Some Good Food Recommendations. Despite trashing egg yolks, fat, and red meat, the diet does get rid of junk food and eliminates non-Paleo foods, which might represent common food sensitivities. Of course, opposition to junk food can be found almost everywhere in the health world, and there are a lot of Paleo books already out now. And I agree with Chris Kresser that Paleo restrictions should be seen as a starting point, and that many neolithic foods should often be included in a person’s diet according to their individual needs and tolerances. I also think a comprehensive diet book should discuss food preparation methods to render grains and legumes non-toxic, even if these are deemed impractical or imperfect, and a diet purportedly based on “evolution” should cover variation in human responses to these foods, as well as how these responses might change over time with genetic, epigenetic, non-genetic (e.g. intestinal flora), and technological adaptations.
Unfortunately, many of these ideas are overshadowed by the inconsistent and incoherent presentation of physiology, the difficult and likely often hypocaloric recommendations of low-fat, low-carb eating, and some of the bizarre ideas about metabolism, genetics, and evolution presented in the book that I covered in my primary review.
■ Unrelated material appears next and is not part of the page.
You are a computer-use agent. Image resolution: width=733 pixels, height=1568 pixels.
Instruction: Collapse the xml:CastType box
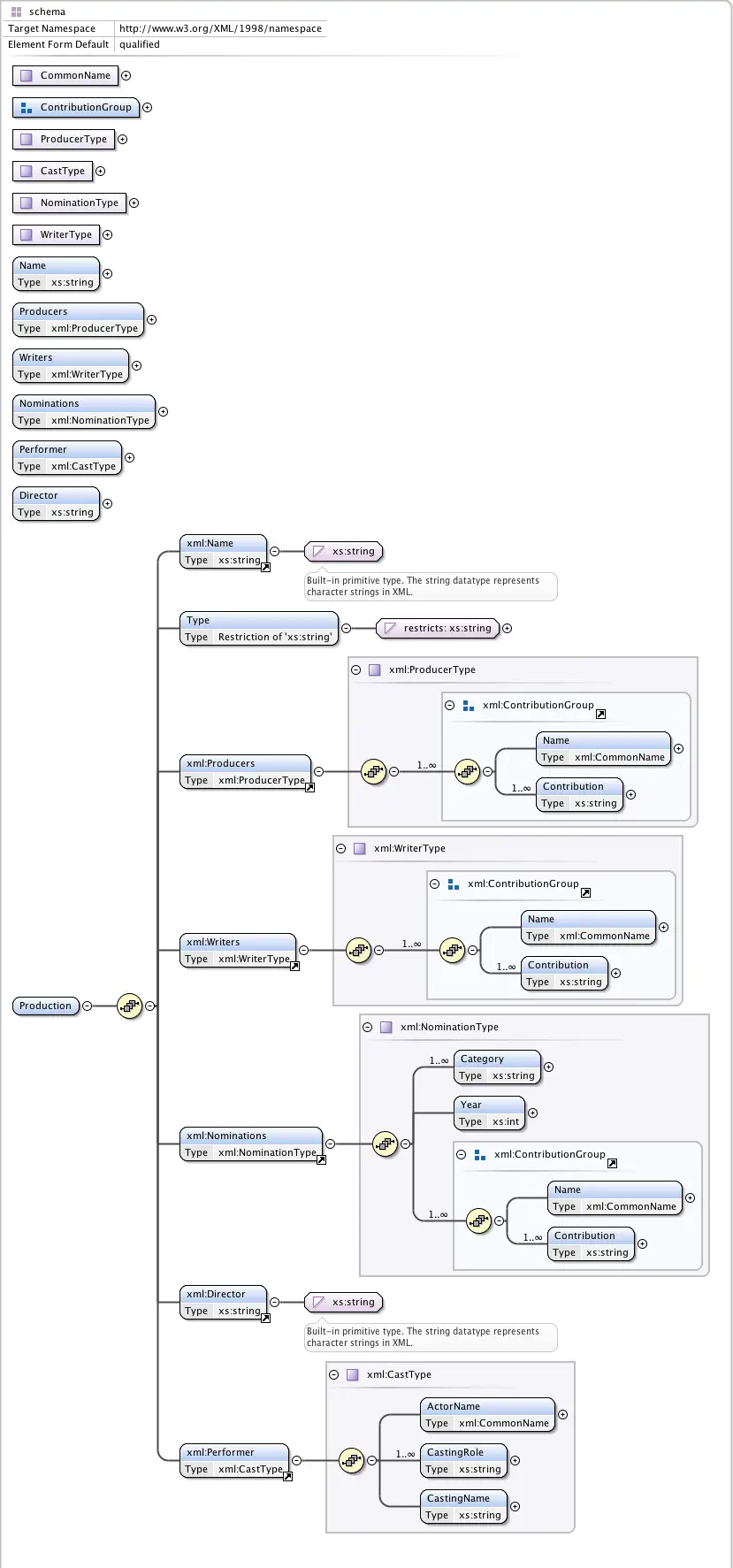tap(334, 1374)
Had this book come out eight years ago, much of it would seem revolutionary to me and I would be inclined to overlook some of these negative attributes. As it stands, it seems to have little to offer to the “inititated” who are already familiar with these concepts, and has potential dangers for the newcomer who might be more enamored with negative recommendations like trashing egg yolks while intimidated by some of the better, but harder suggestions. Certainly, this book has something for many a curious person that lies somewhere in between, so I won’t make a blanket recommendation against the book. Instead I’d like to give kudos to Dr. De Vany for all the good he’s done over the years, but just provide the warning: reader beware.